Source code in src/panoocr/dedup/detection.py
def deduplicate_frames(
    self,
    frames: List[List[SphereOCRResult]],
) -> List[SphereOCRResult]:
    """Deduplicate OCR results across multiple frames using incremental merging.

    Processes frames one by one, maintaining a master list. Each result from
    a new frame is compared against the entire master list. When duplicates
    are found, keeps the result with longer text or higher confidence.
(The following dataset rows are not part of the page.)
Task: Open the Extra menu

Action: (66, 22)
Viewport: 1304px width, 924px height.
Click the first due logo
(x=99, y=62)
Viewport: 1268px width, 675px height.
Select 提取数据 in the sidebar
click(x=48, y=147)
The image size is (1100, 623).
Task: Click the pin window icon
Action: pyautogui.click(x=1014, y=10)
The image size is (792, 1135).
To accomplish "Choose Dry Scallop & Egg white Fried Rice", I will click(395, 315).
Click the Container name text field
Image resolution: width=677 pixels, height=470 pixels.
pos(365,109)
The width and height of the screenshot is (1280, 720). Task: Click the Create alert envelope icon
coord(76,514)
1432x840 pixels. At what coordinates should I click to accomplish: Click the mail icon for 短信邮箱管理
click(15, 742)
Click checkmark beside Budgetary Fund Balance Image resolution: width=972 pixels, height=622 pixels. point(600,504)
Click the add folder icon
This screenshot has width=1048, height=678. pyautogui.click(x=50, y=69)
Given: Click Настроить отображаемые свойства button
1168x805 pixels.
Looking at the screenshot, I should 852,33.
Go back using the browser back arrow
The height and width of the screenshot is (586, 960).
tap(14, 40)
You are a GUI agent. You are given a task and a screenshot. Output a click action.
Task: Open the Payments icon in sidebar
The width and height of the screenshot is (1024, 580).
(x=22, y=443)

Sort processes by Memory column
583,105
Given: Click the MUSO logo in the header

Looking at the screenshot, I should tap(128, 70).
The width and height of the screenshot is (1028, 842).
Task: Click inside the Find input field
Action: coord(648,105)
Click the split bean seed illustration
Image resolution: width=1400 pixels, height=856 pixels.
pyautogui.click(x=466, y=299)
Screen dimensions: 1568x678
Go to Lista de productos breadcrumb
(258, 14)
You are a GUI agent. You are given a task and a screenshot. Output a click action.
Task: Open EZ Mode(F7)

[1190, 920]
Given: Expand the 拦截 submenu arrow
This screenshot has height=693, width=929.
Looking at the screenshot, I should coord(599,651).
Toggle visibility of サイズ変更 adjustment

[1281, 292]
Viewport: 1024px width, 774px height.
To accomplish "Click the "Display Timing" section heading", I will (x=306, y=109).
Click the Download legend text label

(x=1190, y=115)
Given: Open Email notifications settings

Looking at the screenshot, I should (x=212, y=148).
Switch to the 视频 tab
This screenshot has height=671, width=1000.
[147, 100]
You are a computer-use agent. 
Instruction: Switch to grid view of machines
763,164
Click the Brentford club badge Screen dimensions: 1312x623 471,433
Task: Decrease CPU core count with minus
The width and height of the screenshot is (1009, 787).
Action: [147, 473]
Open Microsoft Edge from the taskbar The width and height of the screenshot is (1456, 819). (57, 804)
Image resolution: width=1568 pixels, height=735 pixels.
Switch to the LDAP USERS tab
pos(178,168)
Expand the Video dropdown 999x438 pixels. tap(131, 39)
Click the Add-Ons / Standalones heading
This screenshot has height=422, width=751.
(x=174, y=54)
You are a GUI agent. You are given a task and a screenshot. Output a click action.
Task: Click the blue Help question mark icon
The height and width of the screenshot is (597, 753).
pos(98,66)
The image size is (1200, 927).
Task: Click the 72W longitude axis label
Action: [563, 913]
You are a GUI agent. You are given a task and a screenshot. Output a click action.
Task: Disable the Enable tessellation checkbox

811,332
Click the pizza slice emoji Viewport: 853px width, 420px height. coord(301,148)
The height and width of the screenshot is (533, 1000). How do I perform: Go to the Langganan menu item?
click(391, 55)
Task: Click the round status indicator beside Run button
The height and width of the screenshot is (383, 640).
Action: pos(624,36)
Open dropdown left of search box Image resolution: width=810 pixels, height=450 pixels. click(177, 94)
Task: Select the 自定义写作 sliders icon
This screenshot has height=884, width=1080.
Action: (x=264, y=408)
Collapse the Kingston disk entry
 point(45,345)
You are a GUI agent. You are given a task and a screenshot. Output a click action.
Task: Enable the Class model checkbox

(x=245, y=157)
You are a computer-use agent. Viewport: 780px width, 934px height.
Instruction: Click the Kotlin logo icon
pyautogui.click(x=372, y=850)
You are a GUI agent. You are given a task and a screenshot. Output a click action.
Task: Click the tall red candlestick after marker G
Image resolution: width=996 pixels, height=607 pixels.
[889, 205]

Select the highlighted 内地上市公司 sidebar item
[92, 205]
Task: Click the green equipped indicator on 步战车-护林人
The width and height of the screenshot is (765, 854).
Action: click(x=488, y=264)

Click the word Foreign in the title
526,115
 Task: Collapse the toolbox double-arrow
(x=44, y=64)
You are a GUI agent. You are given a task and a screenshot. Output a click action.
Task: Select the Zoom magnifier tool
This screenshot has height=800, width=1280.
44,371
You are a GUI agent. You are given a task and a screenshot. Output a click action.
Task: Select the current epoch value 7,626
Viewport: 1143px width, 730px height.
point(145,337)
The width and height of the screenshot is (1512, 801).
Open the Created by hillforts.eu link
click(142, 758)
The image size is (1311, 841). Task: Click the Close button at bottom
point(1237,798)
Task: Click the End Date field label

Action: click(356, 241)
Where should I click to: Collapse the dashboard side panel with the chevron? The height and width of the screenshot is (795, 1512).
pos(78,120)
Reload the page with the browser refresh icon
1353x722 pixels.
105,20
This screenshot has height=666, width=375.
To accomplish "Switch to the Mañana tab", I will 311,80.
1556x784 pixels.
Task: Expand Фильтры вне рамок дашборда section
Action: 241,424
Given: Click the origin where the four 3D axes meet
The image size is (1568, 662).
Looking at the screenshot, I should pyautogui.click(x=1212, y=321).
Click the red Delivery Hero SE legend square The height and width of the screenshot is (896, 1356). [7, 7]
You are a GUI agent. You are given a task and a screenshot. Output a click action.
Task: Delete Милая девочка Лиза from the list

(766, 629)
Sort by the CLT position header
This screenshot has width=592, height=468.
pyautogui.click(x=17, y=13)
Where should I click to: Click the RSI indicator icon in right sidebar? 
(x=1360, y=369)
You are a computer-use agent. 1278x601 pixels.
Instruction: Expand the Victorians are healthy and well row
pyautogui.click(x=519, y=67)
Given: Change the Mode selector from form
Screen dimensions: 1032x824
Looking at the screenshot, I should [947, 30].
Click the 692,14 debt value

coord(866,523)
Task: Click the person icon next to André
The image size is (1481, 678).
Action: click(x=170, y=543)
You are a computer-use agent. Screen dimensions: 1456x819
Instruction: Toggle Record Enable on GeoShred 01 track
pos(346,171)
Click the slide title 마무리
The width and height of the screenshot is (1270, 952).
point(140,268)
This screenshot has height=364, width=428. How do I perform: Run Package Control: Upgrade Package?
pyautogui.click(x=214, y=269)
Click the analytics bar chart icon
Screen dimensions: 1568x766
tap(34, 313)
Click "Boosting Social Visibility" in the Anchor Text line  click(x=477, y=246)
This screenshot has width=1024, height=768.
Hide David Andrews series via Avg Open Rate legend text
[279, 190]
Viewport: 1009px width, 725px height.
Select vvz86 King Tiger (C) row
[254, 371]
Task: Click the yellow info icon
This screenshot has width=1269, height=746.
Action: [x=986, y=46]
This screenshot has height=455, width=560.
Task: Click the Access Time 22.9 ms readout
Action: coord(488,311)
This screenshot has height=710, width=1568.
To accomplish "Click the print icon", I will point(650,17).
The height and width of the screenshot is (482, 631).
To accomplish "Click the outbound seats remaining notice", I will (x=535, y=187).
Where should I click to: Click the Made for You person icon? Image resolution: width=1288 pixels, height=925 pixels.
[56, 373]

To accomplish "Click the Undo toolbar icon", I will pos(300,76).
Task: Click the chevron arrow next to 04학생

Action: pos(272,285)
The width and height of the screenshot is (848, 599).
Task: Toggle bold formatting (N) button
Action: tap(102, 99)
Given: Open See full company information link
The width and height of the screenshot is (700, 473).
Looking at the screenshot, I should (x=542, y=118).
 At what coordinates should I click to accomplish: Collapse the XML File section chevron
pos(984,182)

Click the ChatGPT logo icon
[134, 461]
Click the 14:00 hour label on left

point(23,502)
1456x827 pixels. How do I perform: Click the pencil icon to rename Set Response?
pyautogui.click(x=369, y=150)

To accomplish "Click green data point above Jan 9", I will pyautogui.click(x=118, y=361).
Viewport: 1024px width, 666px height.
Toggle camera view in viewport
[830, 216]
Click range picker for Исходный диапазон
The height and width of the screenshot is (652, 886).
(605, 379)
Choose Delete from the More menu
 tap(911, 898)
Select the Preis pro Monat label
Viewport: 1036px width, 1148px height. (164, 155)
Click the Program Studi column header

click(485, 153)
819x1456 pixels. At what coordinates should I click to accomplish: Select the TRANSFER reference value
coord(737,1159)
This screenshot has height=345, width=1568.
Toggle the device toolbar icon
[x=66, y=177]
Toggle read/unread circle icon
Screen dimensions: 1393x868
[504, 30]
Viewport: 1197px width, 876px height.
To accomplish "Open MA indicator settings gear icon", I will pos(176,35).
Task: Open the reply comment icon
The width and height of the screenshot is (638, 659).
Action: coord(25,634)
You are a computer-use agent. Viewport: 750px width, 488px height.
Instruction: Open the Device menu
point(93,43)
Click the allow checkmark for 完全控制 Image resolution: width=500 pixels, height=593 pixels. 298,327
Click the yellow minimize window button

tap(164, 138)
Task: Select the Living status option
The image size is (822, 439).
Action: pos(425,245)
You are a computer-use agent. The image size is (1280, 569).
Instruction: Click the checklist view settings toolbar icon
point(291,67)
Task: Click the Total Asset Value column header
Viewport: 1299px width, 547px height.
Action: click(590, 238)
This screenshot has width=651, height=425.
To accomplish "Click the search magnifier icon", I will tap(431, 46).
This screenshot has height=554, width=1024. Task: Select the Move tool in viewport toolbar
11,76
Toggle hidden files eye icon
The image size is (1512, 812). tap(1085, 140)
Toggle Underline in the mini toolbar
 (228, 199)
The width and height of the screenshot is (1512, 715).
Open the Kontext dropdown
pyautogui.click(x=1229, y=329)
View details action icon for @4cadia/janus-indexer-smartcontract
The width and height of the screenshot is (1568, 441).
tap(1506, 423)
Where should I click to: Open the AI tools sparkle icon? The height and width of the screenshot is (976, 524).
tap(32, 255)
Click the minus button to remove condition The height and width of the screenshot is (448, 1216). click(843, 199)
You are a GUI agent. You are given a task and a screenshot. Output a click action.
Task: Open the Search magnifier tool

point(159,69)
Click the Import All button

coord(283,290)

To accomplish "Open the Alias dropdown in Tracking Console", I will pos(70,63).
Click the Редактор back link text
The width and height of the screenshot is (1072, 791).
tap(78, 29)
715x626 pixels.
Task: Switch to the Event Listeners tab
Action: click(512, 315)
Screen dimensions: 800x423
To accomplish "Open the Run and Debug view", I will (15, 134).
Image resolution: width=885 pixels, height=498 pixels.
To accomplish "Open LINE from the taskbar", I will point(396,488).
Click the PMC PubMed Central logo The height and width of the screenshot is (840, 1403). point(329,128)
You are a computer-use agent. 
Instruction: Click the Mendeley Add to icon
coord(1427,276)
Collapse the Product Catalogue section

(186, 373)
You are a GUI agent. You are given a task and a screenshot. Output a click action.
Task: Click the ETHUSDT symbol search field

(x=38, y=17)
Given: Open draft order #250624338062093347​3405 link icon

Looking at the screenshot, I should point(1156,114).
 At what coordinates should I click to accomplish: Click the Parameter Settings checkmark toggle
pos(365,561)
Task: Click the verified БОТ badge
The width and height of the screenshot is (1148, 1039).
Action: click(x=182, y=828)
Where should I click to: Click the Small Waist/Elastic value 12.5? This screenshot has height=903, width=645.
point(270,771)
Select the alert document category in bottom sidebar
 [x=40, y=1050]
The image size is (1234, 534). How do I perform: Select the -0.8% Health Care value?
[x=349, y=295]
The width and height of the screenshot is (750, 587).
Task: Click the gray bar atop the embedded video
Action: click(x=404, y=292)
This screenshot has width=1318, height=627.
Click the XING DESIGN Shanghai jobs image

    This approach is slower than pairwise deduplication but handles arbitrary
    perspective arrangements correctly (e.g., multiple pitch levels, custom
    arrangements).

    Args:
        frames: List of frames, each containing a list of OCR results.

    Returns:
        Deduplicated list of sphere OCR results.
    """
    if not frames:
        return []

    # Start with the first frame as the master list
    master_list: List[SphereOCRResult] = list(frames[0])

    # Process each subsequent frame
    for frame_results in frames[1:]:
        for new_result in frame_results:
            # Check for overlaps with existing master list
            duplicate_indices = []

            for i, master_result in enumerate(master_list):
                if self.check_duplication(new_result, master_result):
                    duplicate_indices.append(i)

            if not duplicate_indices:
                # No duplicates found, add to master list
                master_list.append(new_result)
            else:
                # Found duplicates - select best result among all candidates
                candidates = [new_result] + [
                    master_list[i] for i in duplicate_indices
                ]

                # Find the best result
                best_result = candidates[0]
                for candidate in candidates[1:]:
                    best_result = self._select_best_result(best_result, candidate)

                # Remove all duplicates from master list (in reverse order)
                for i in sorted(duplicate_indices, reverse=True):
                    master_list.pop(i)

                # Add the best result
                master_list.append(best_result)

    return master_list

Data Classes#

RegionIntersection dataclass #

RegionIntersection(region_1_area: float, region_2_area: float, intersection_area: float, intersection_ratio: float)

Result of intersecting two regions.

Attributes:

Name Type Description
region_1_area float

Area of the first region.

region_2_area float

Area of the second region.

intersection_area float

Area of the intersection.

intersection_ratio float

Intersection area divided by minimum region area.